### WORK INSTRUCTIONS
Please copy out everything from the line containing "You are a computer-use" down to the line containing "(x=11, y=116)", keeping the pictures out of your answer.

Entries on where items appear:
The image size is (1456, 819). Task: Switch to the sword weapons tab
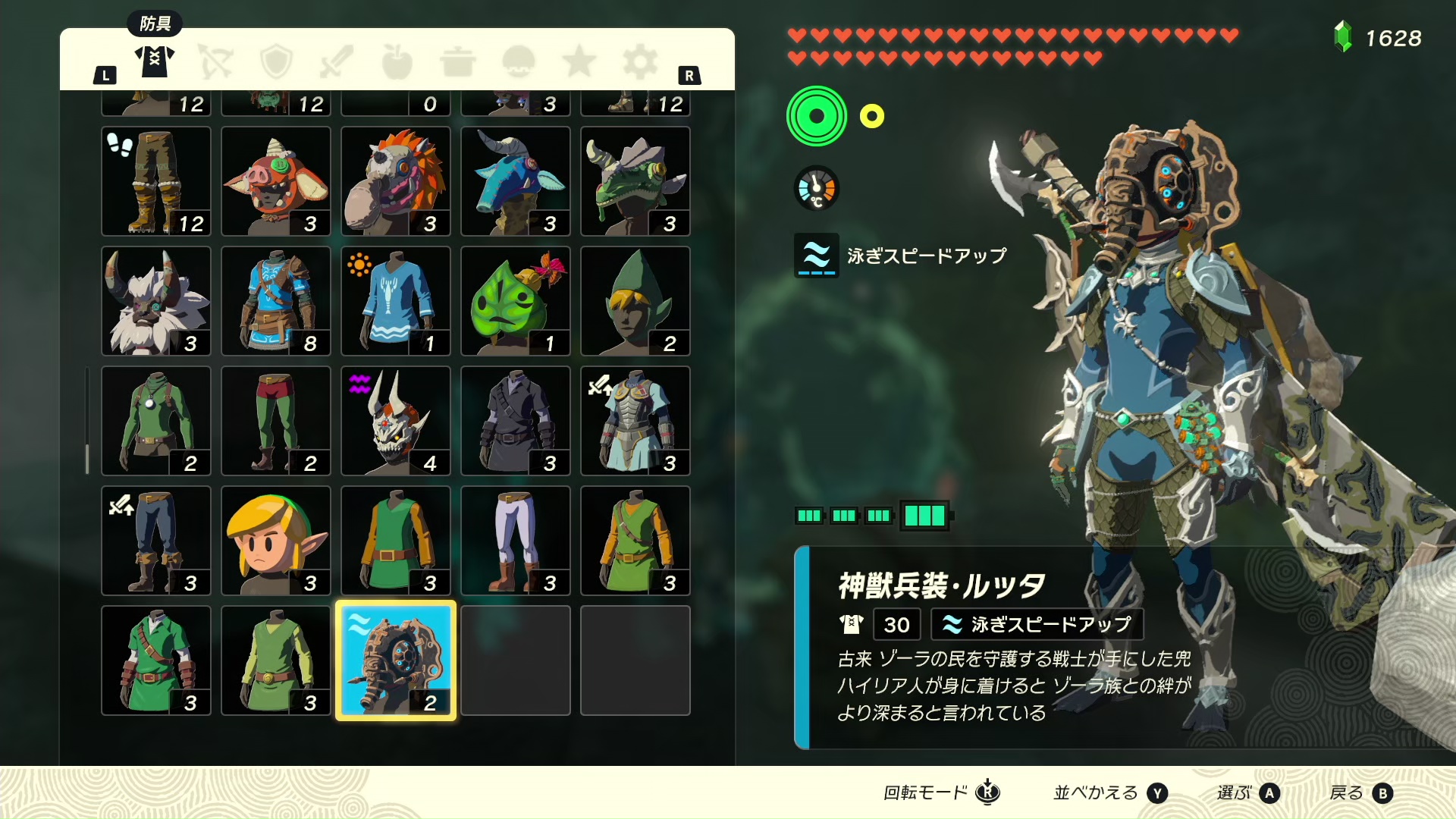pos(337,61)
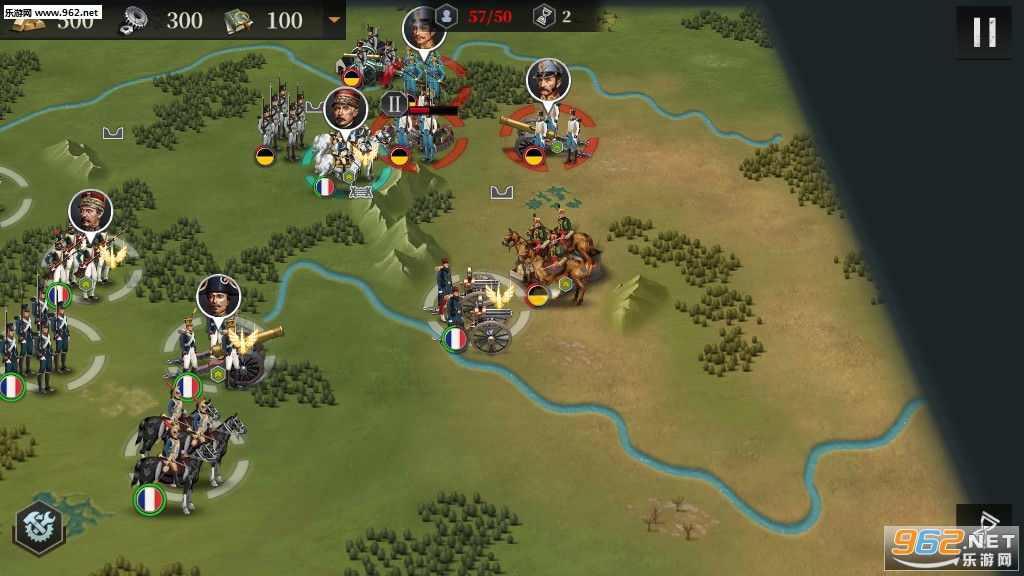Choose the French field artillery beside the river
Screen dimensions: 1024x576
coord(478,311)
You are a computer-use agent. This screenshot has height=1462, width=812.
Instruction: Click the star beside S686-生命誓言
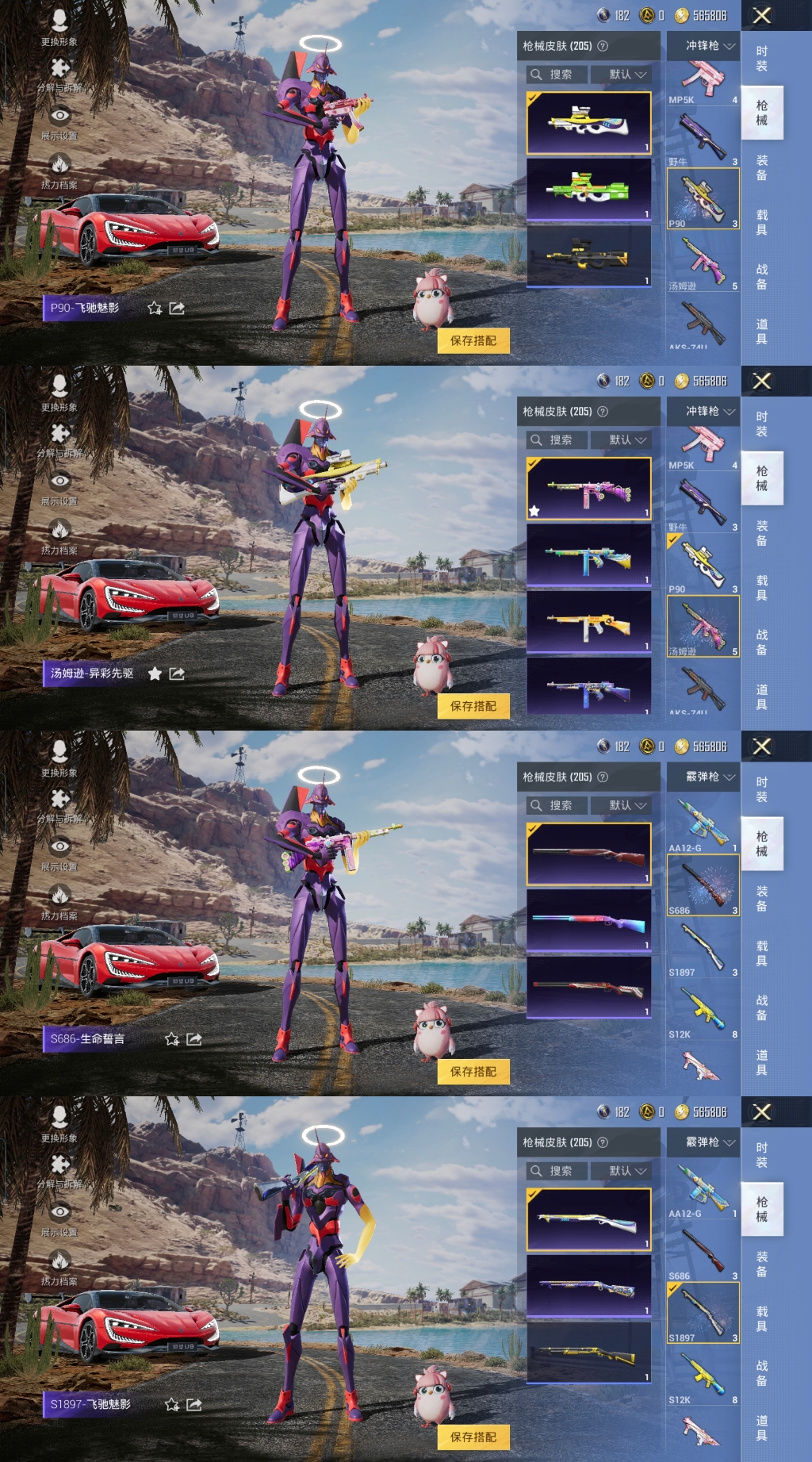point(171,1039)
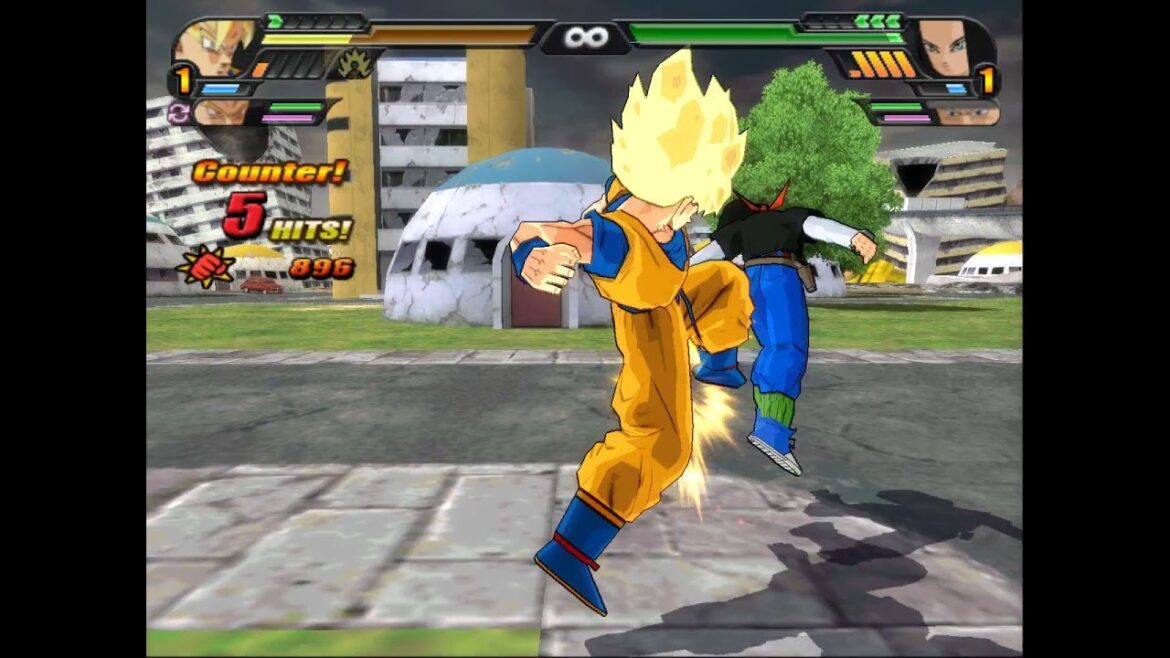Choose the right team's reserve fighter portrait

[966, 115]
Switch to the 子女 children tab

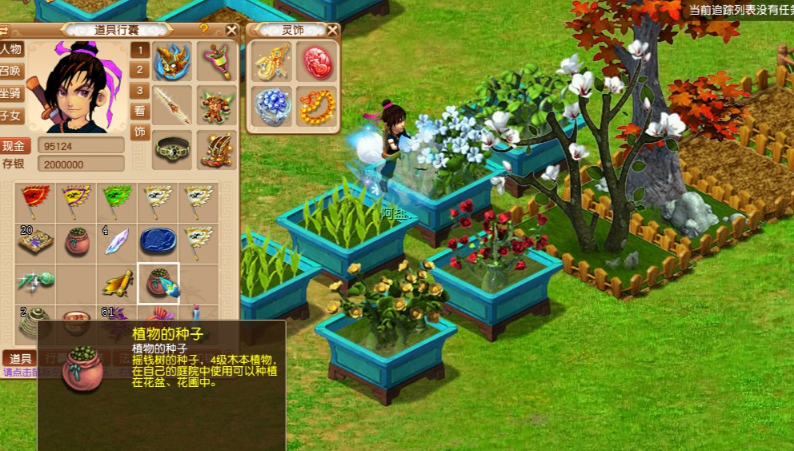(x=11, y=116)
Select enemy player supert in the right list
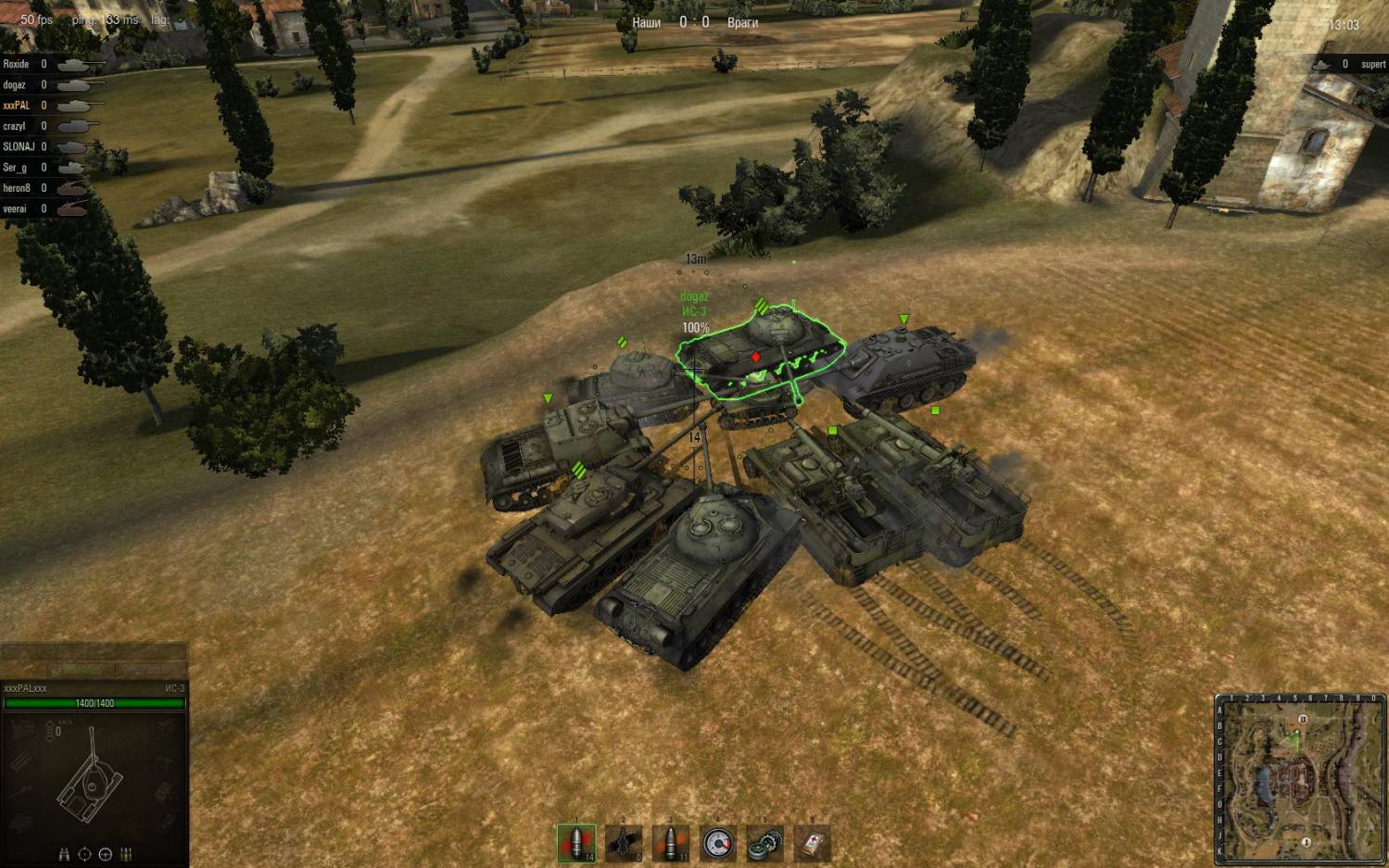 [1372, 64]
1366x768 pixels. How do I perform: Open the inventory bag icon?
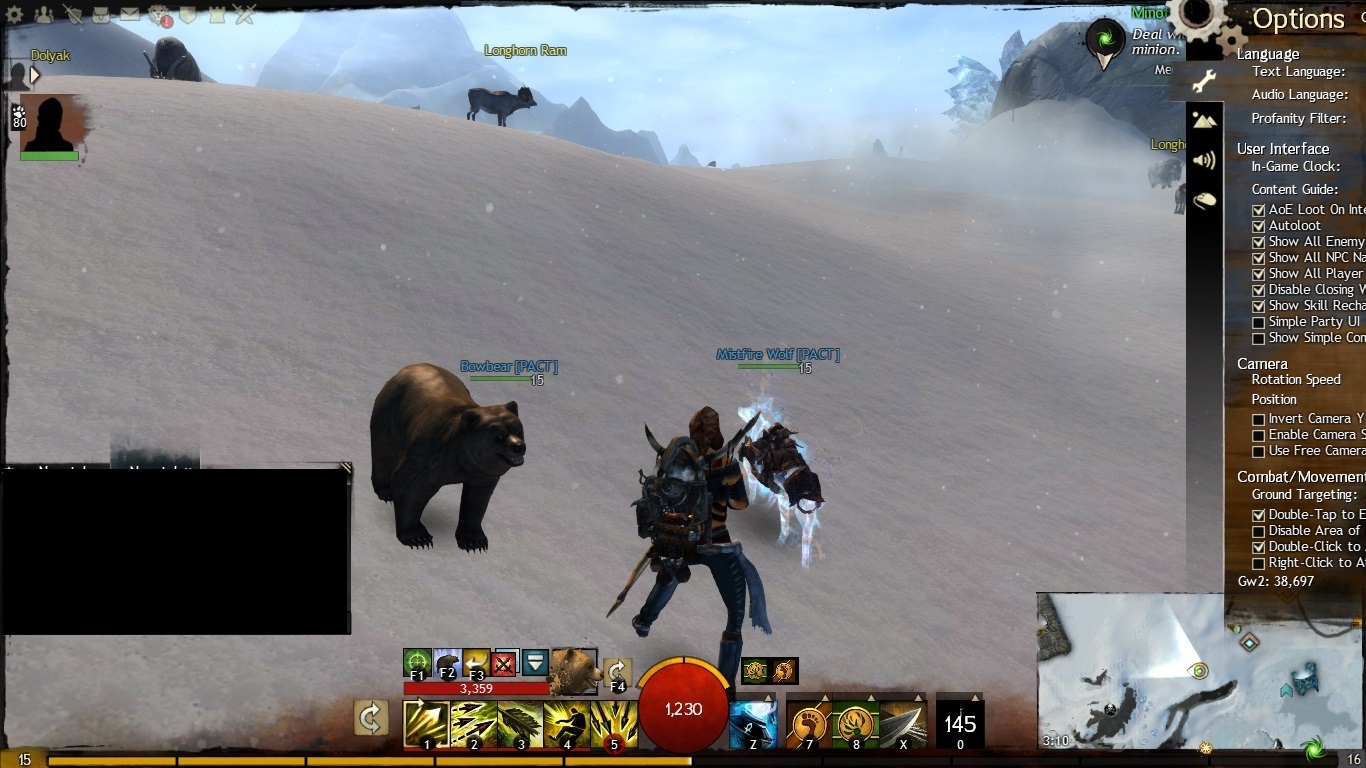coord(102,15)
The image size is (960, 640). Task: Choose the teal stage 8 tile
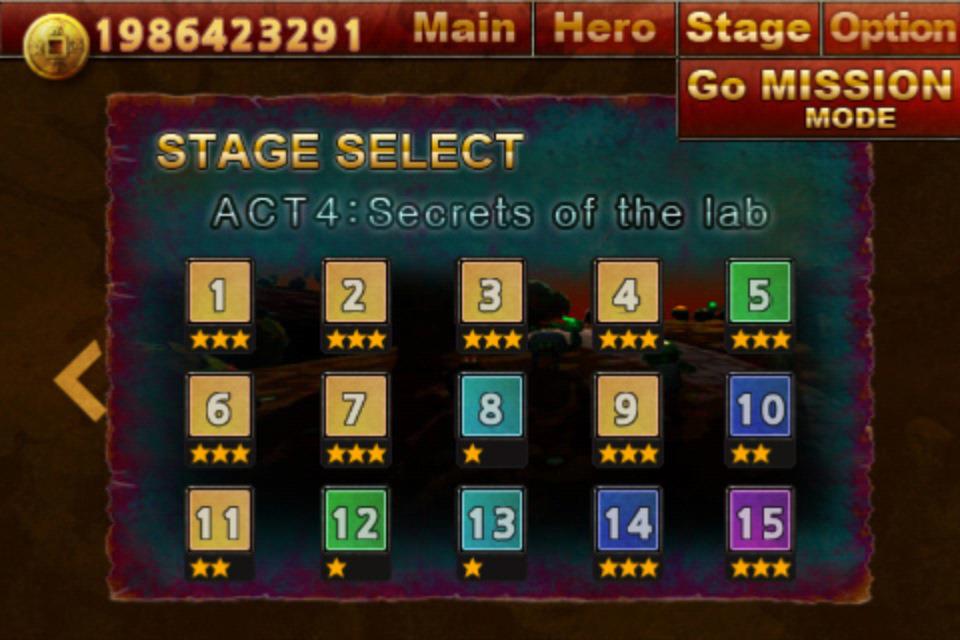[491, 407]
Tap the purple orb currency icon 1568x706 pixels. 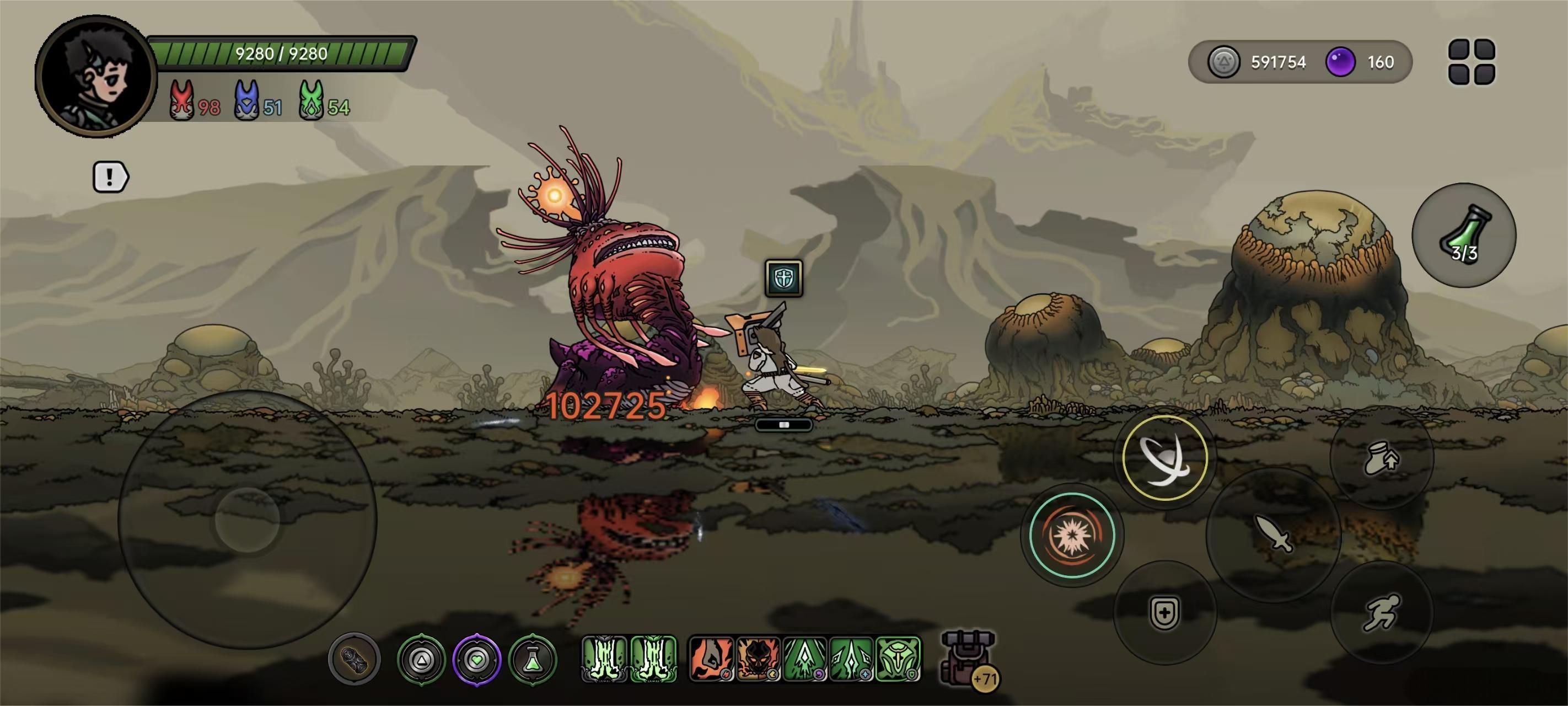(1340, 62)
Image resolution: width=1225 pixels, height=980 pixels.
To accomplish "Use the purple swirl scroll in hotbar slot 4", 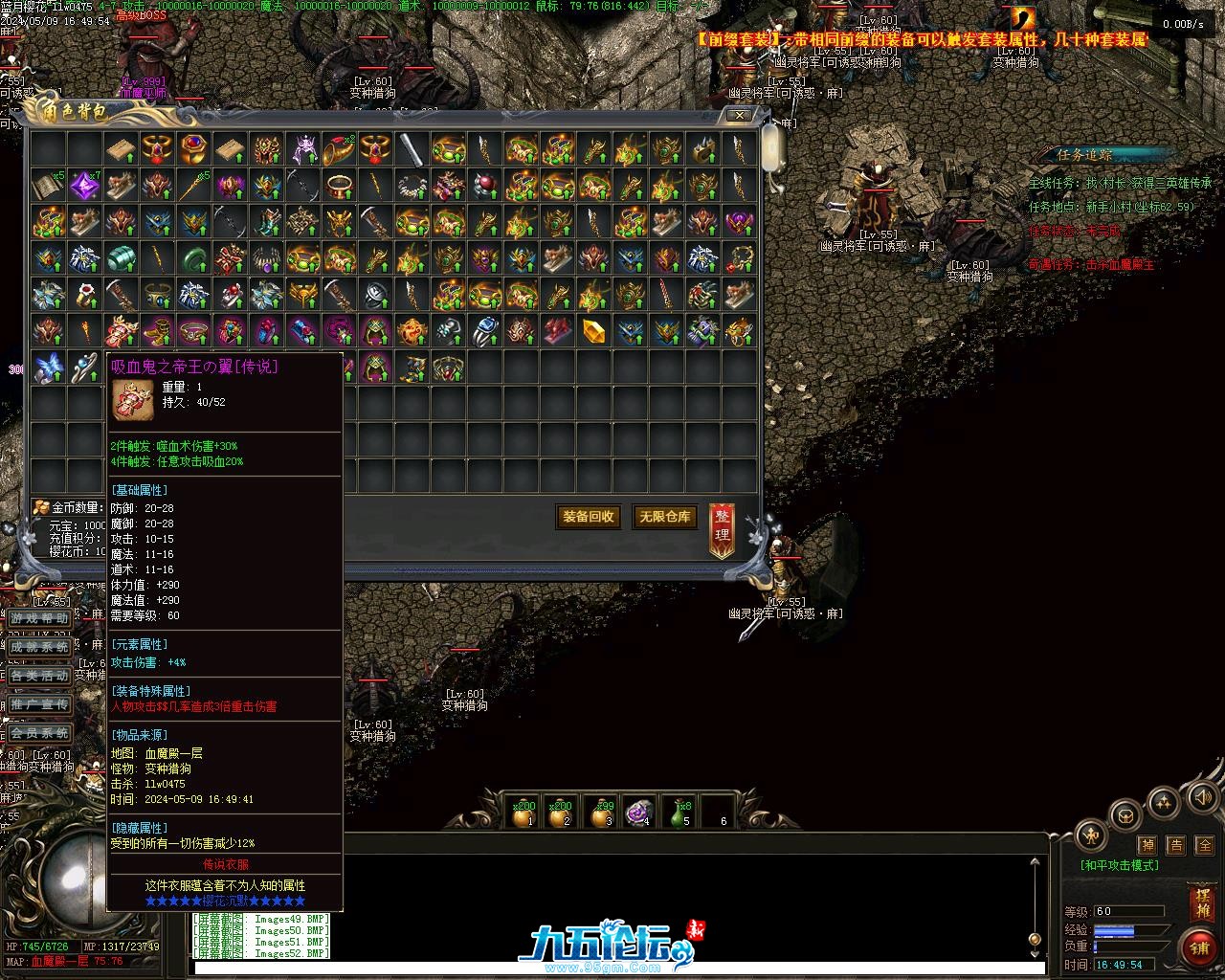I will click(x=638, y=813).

### FINISHED EXERCISE
You are a computer-use agent. This screenshot has height=1462, width=812.
Instruction: Click the star beside S686-生命誓言
point(171,1039)
Choose the right team's reserve fighter portrait

[966, 115]
Switch to the 子女 children tab

(x=11, y=116)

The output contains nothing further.